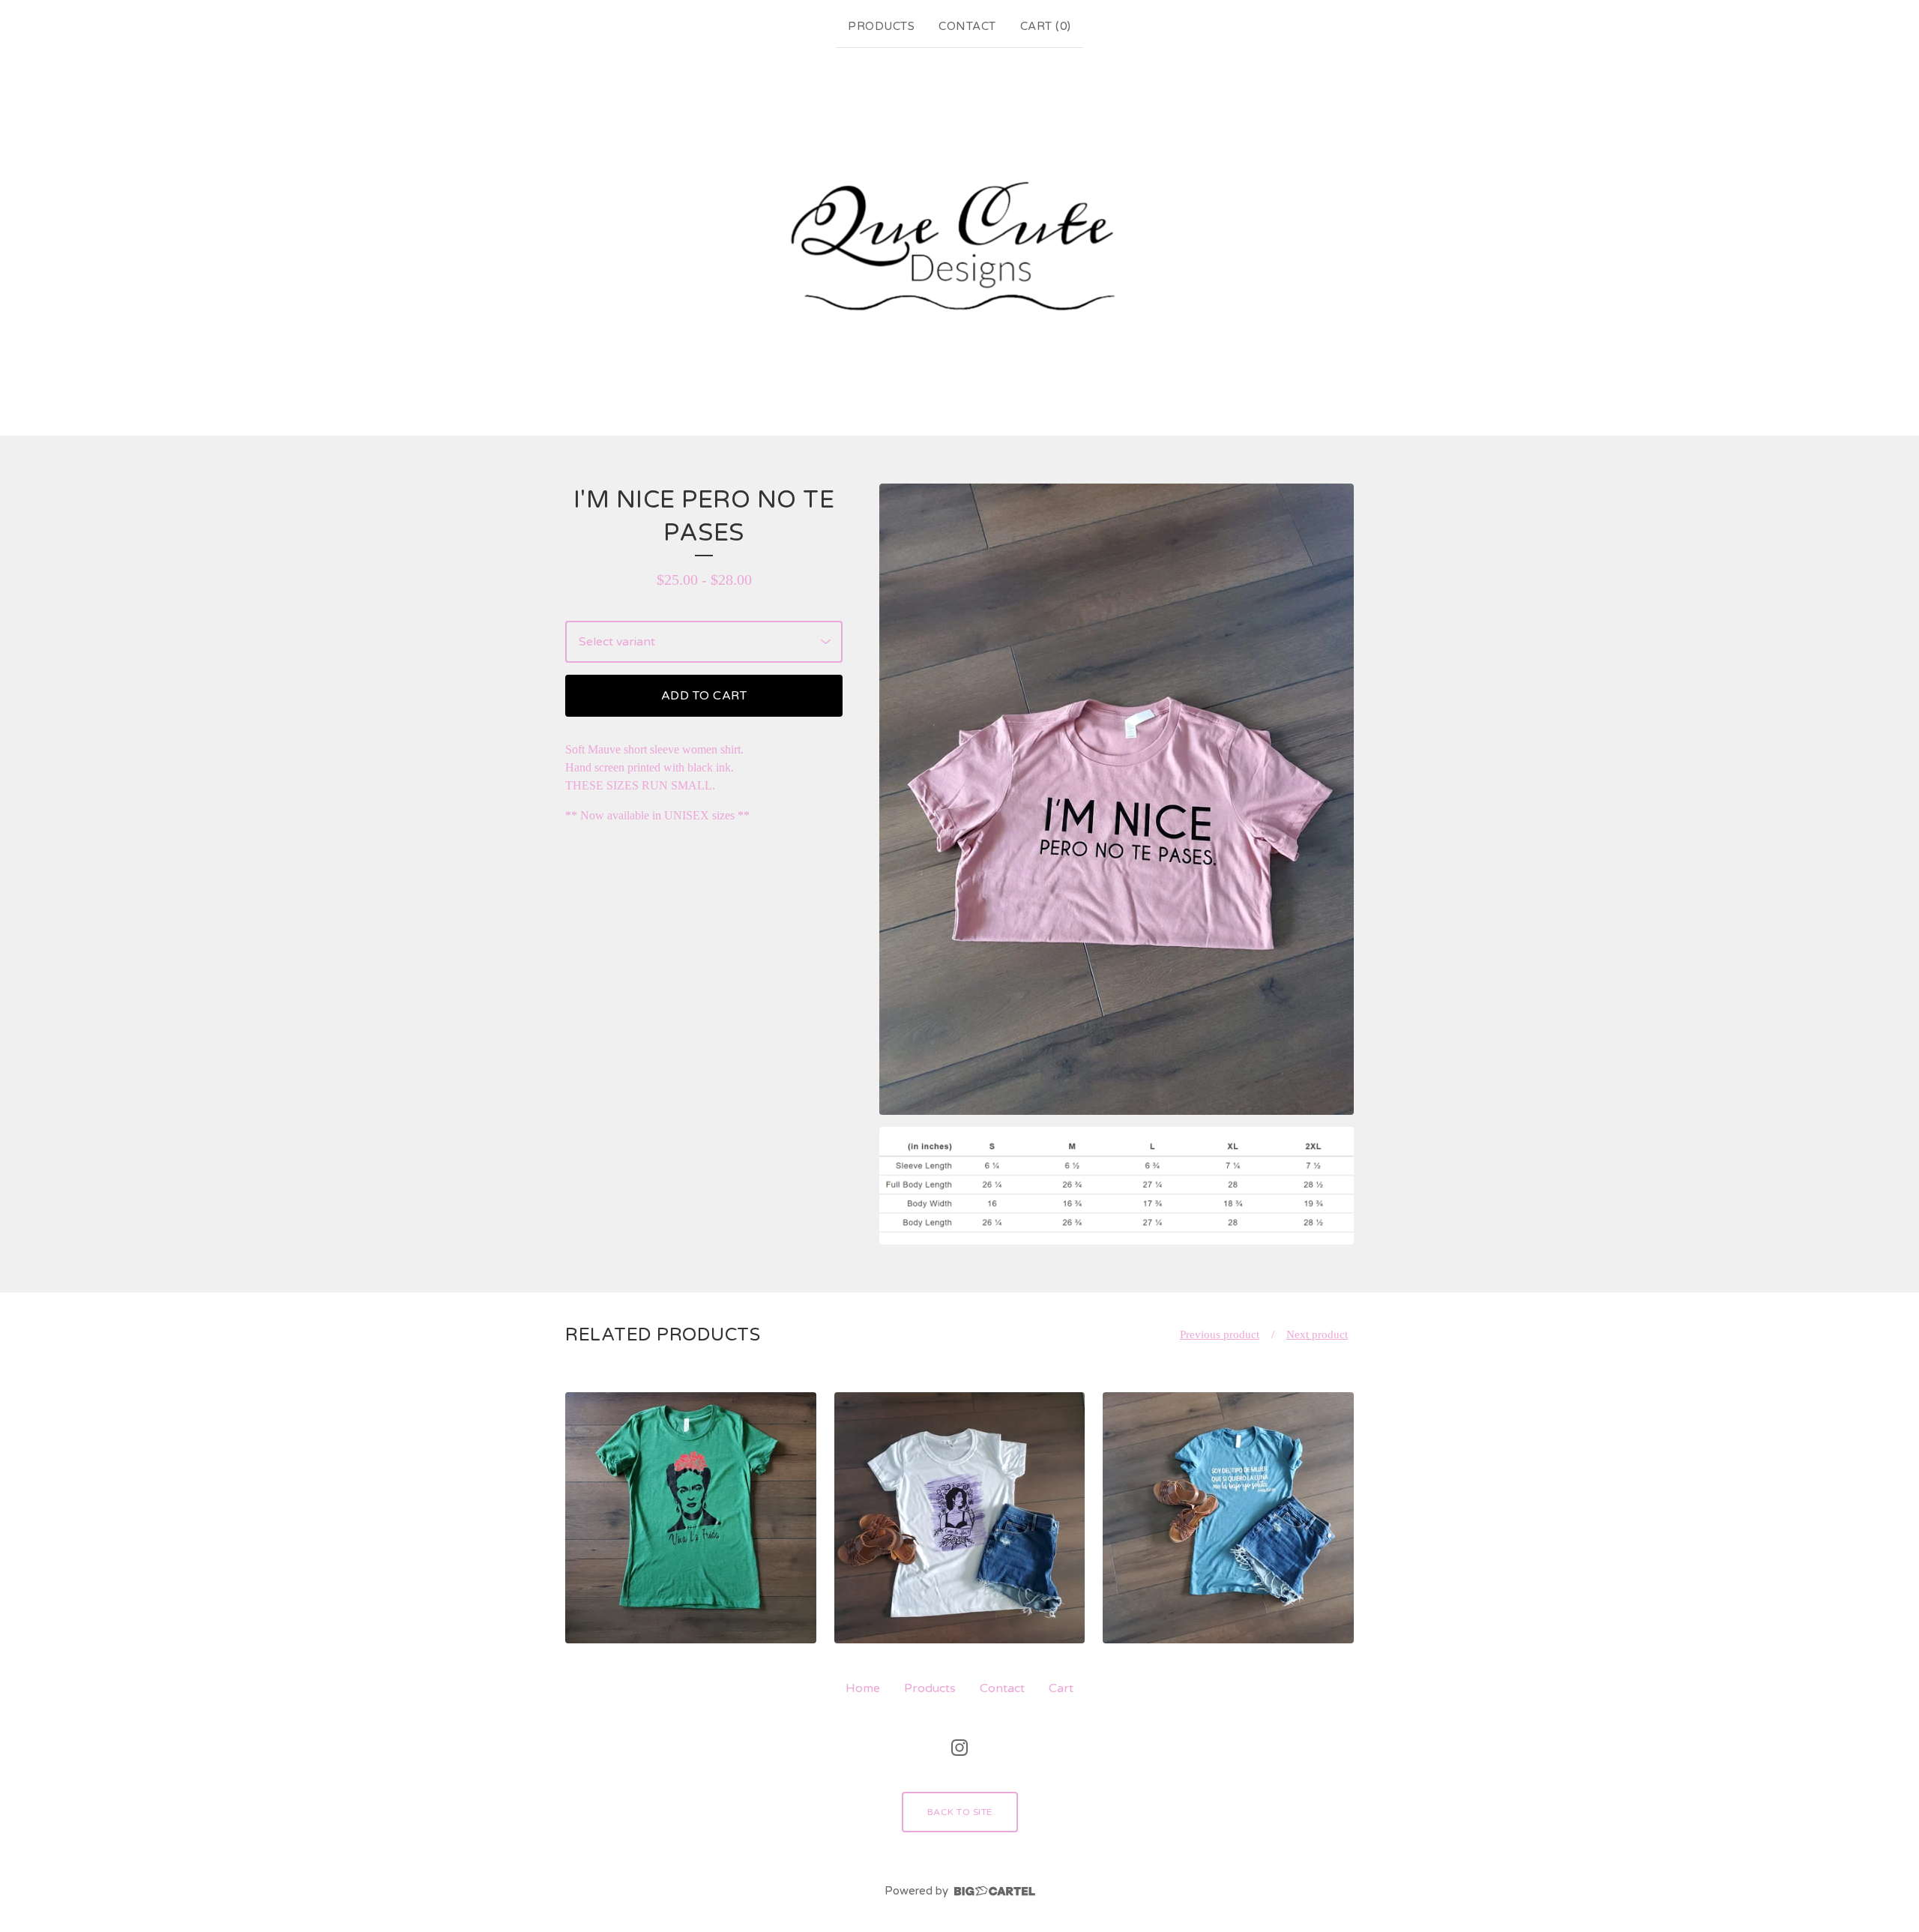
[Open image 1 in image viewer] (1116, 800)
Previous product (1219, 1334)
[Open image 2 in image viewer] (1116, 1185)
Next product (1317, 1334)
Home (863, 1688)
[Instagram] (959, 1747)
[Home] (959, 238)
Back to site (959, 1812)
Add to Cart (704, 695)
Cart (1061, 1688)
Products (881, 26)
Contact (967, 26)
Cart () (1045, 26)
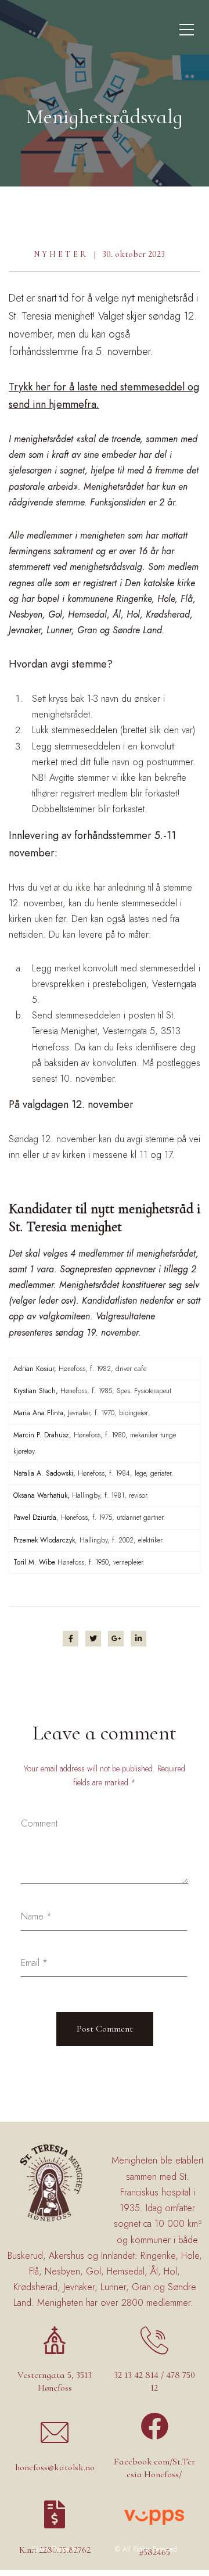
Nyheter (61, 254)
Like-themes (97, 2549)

◆ ◆ ◆ ◆ ◆ ◆ ◆

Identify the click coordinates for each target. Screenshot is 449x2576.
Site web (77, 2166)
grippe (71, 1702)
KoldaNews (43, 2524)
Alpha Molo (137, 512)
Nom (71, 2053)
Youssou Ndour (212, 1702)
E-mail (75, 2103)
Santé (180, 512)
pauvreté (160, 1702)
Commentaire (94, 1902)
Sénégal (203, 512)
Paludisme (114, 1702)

◆ ◆ ◆ ◆ ◆ ◆ ◆

- [GOAL OF THE EXERCISE]: Which lines in the listing above include the string "Open"? Copy each of them.

- [WRITTEN RESPONSE]:
[Open image 1 in image viewer] (1116, 800)
[Open image 2 in image viewer] (1116, 1185)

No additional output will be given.